The implied volatility is the forward looking risk in the equity price as reflected by the option market (IV60™ looks forward exactly 60 calendar days).

In English, the yellow curve is the risk in future stock price movement. We can see a rather systematic decline in the risk as reflected by the option market over the last two-years.  Here's the question: Is risk really lower in P now than it has been in the prior two-years?
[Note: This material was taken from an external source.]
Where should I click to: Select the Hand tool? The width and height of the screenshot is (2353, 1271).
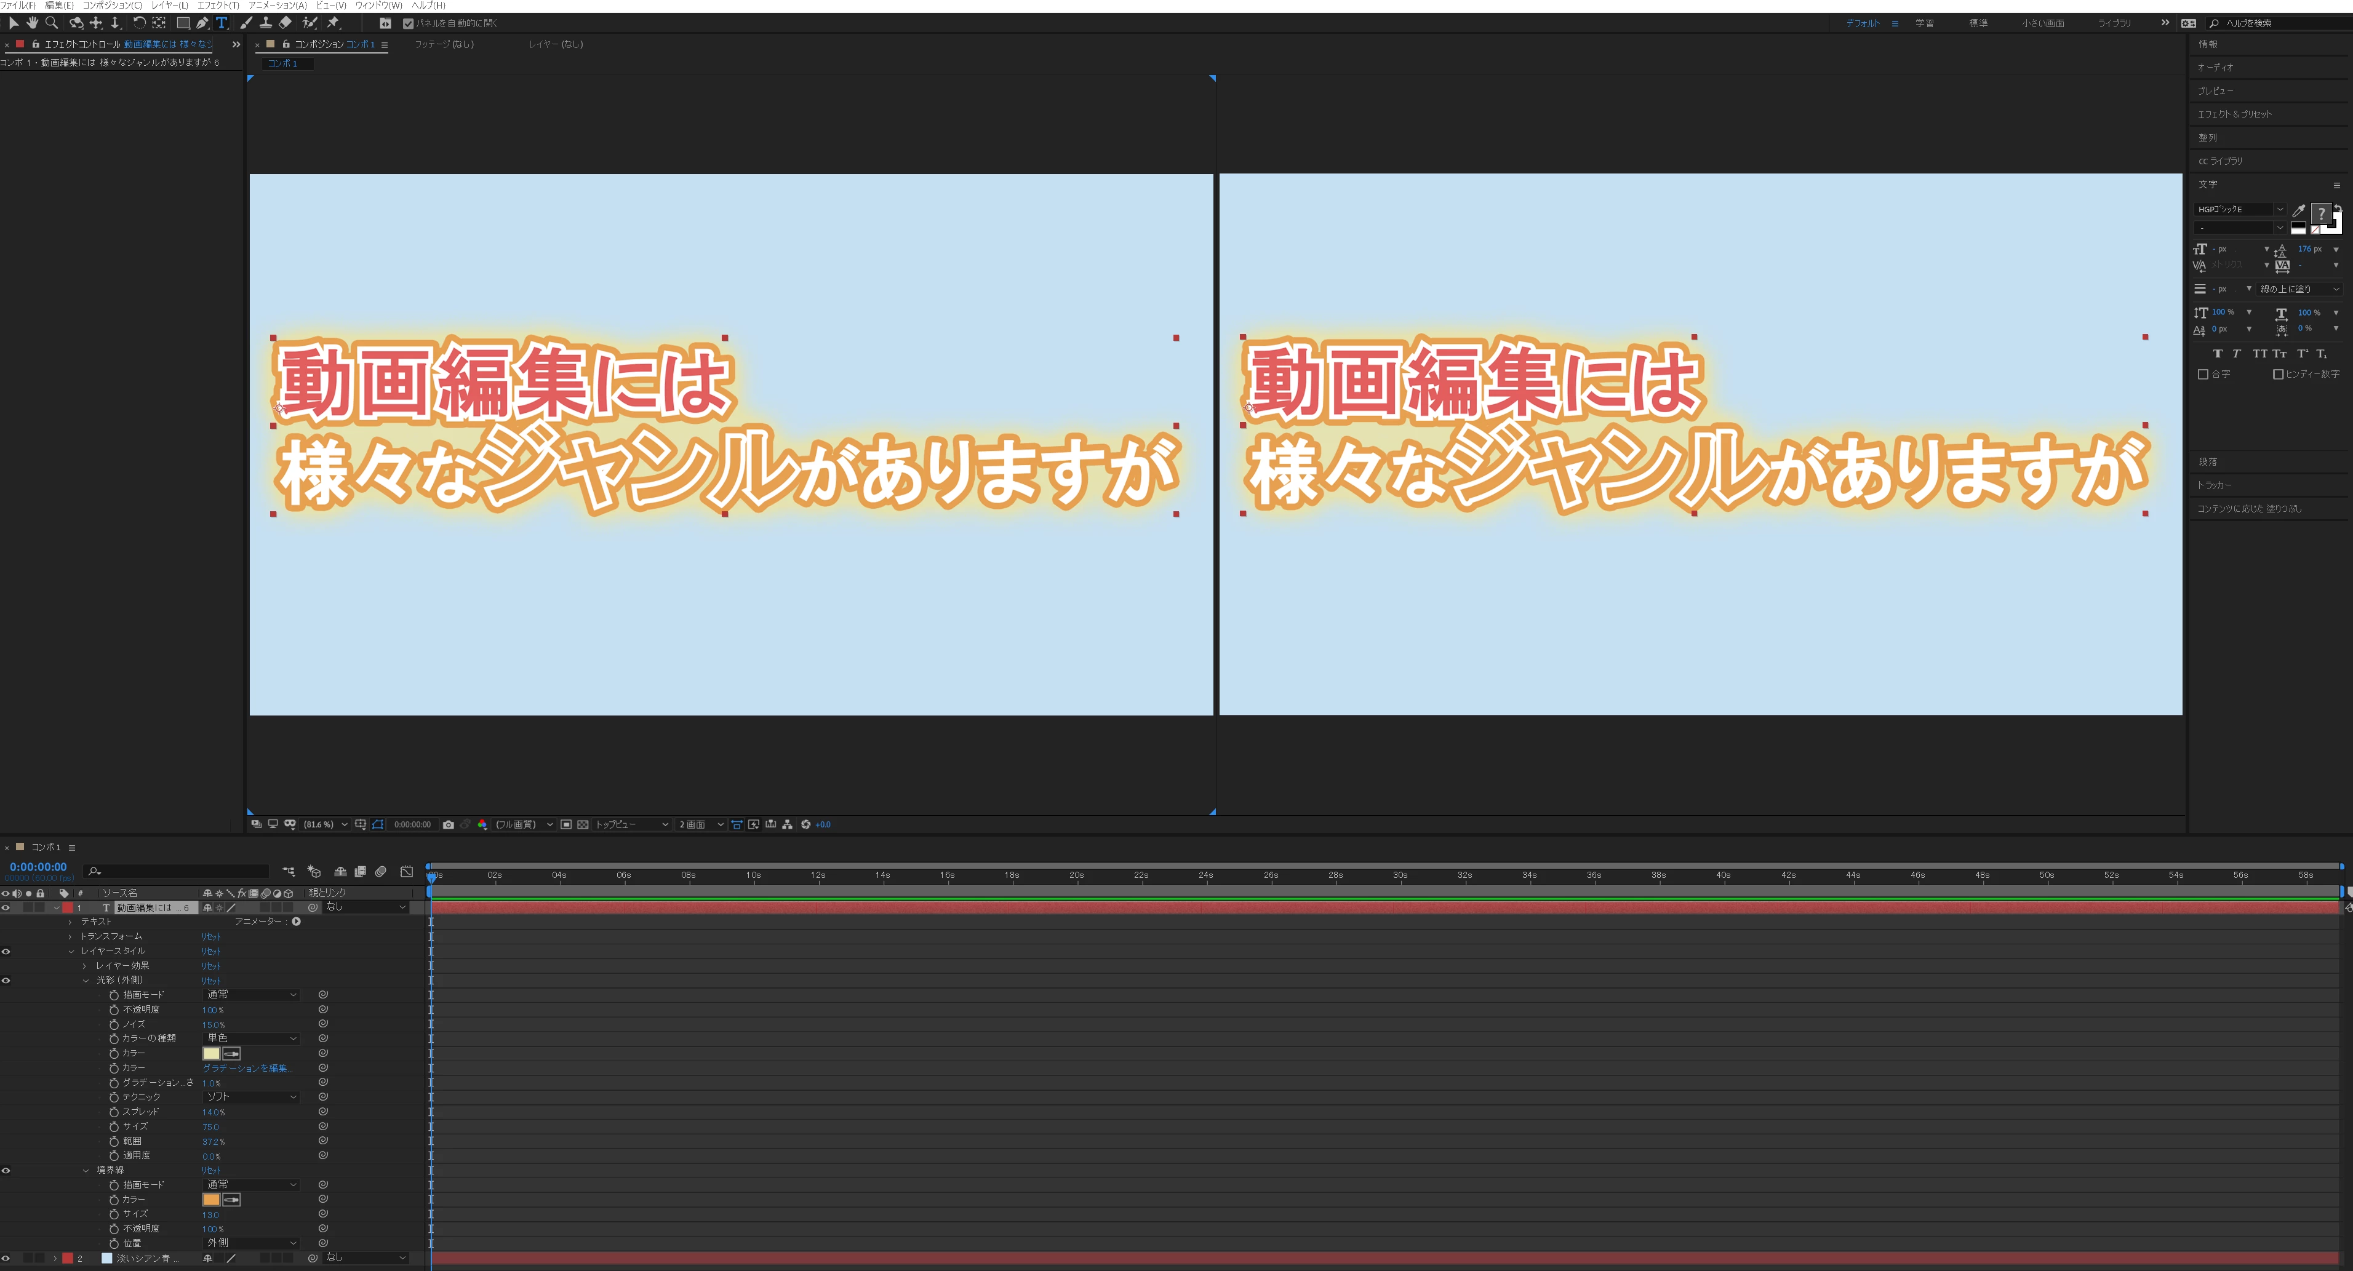tap(32, 23)
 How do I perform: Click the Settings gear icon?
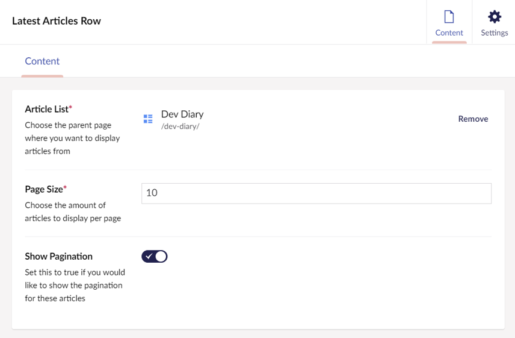[x=494, y=16]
That's hard to answer, but some financial measures do point to an inflection point...

Revenue (TTM)
This in one of the best charts for Pandora.  Revenue (TTM) has gone from ~$120M to ~$800M in four years.

Gross Margin %
This is a pretty exciting chart for those that are long P.  Gross Margin % has increased from ~32% to now ~44% as revenue have been increasing.  This is really "the long thesis."
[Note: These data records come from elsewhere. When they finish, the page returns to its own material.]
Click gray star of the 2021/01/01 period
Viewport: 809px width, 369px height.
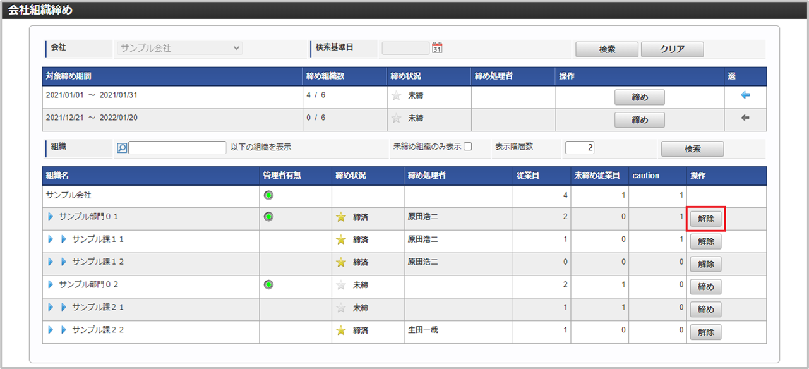tap(397, 96)
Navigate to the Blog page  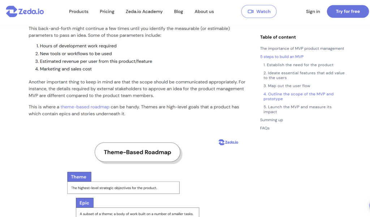(x=178, y=12)
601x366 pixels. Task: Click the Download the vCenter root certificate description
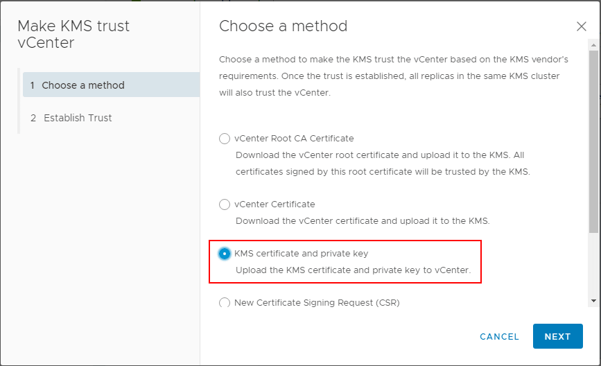point(383,164)

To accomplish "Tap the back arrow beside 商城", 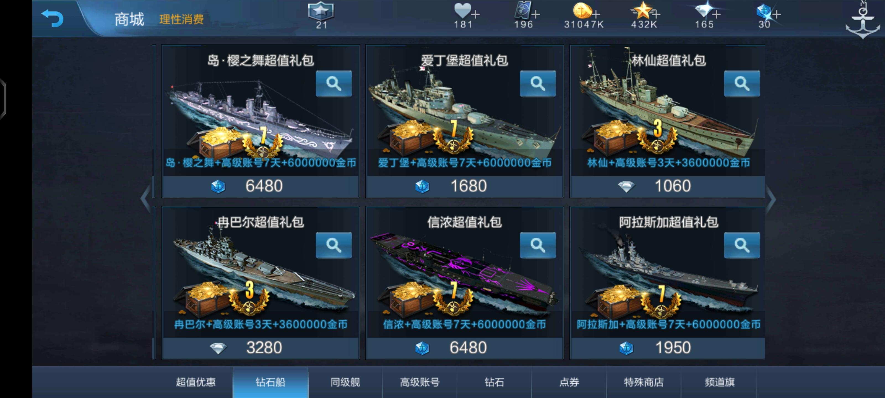I will (x=52, y=18).
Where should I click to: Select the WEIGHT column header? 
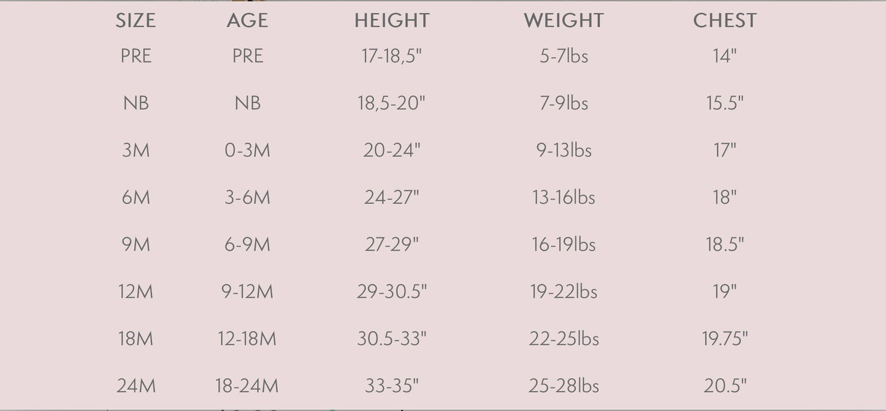[563, 21]
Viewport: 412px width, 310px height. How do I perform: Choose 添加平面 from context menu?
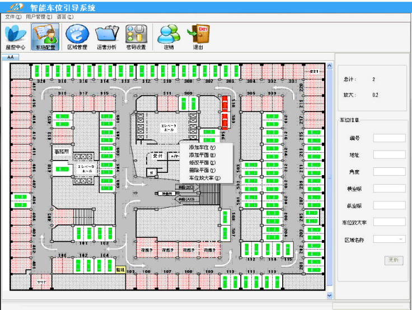tap(202, 155)
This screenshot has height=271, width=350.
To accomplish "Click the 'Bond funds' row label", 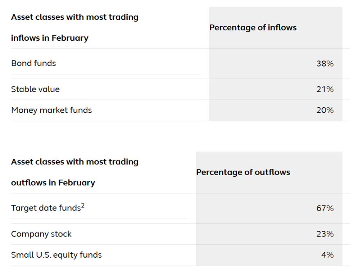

Research & Development over Operating Expense
While this chart looks to show a change in strategy, this is one where we have to look at scale (the y-axis). P is spending about $0.05 of every $1 in operating expense on R&D.  That has grown from ~$0.04.  So... in absolute terms, this isn't a huge change... but does support a thesis that P is still investing in making the product better.

Net Income (aka Earnings)
The good news sort of runs out by the time we look to earnings (if you're a short) and continues to be good news (if you're along).  perspective is everything here.  P was losing money and accelerating losses for quite some time, but has turned that around rather significantly.  That's the bullish case. The bearish case is pretty easy: The firm isn't making money.

Operating Margins
This is one of my favorite measures, because it's so easy to understand. A firm must earn more than $1 in operating revenue for every dollar in operating expense in order to be profitable.  This is really the end-all-be-all for Pandora. With increasing revenues and gross margins, longs have to be waiting for positive earnings... but, that will never happen if this measure doesn't break above 1.0 (aka operating revenue > operating expense).  As of right now, the shorts can claim rather loudly that this measure looks asymptotic to 1, or... P just can't create a profit. The bulls would argue, the firm is inches away from a profit. Both arguments are valid.
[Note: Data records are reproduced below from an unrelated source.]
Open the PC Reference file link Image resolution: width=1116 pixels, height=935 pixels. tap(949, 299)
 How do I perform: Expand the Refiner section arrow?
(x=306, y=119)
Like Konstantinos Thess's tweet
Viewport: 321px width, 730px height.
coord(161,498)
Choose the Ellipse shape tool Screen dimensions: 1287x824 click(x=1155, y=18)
Given all that stuff up there, I'm neither a bull nor bear on the stock price, but I am certainly not convinced the firm is in equilibrium.  it simply cannot exist like this -- it must push to a profit and succeed, or it will go away (or be taken over).

Let's look at the option risk pricing explicitly via the option prices. The Options Tab is included below.

Provided by Livevol

Using the at-the-money (ATM) straddle we can see that the option market reflects a price range of [$24.50, $31.50] by the end of trading on Oct. 17th.

The range reflected y the option market is [$21.60, $34.40] by the end of trading on Dec. 19th.

  • If you believe the stock will be outside that range on expiry or any date before then, then you think the volatility is too low.
  • If you believe that range is too wide, and that the stock will definitively be in that range on expiration, then you think volatility is too high.
  • If you're not sure, and can make an argument for either case, then you think volatility is priced just about right.

This is trade analysis, not a recommendation.